### DATA PROVIDED
=== Section Start ===
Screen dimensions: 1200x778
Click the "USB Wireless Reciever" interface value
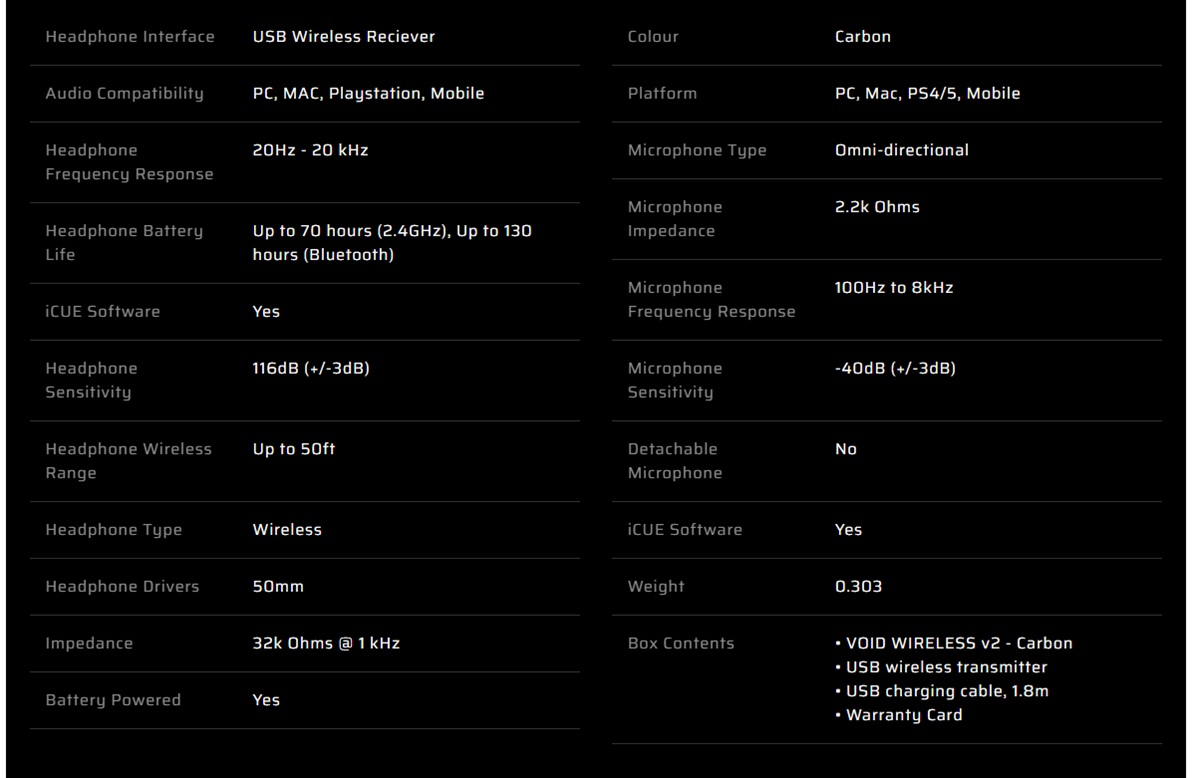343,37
=== Section End ===
=== Section Start ===
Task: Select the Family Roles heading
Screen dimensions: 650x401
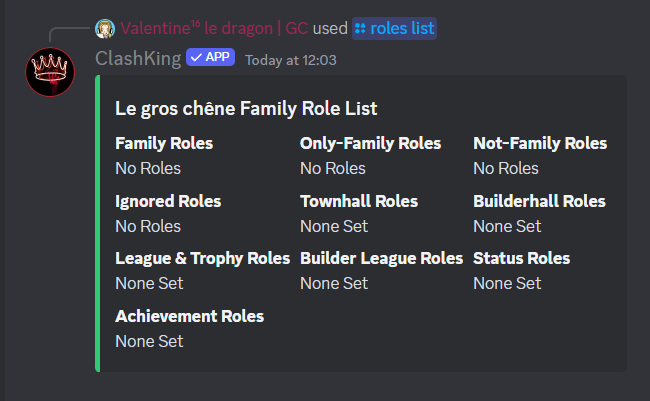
=== Section End ===
### ACTION ITEM
Go through the entries. Report every line that contains the word "dimensions".

### SOLUTION
Screen dimensions: 1200x778
Screen dimensions: 650x401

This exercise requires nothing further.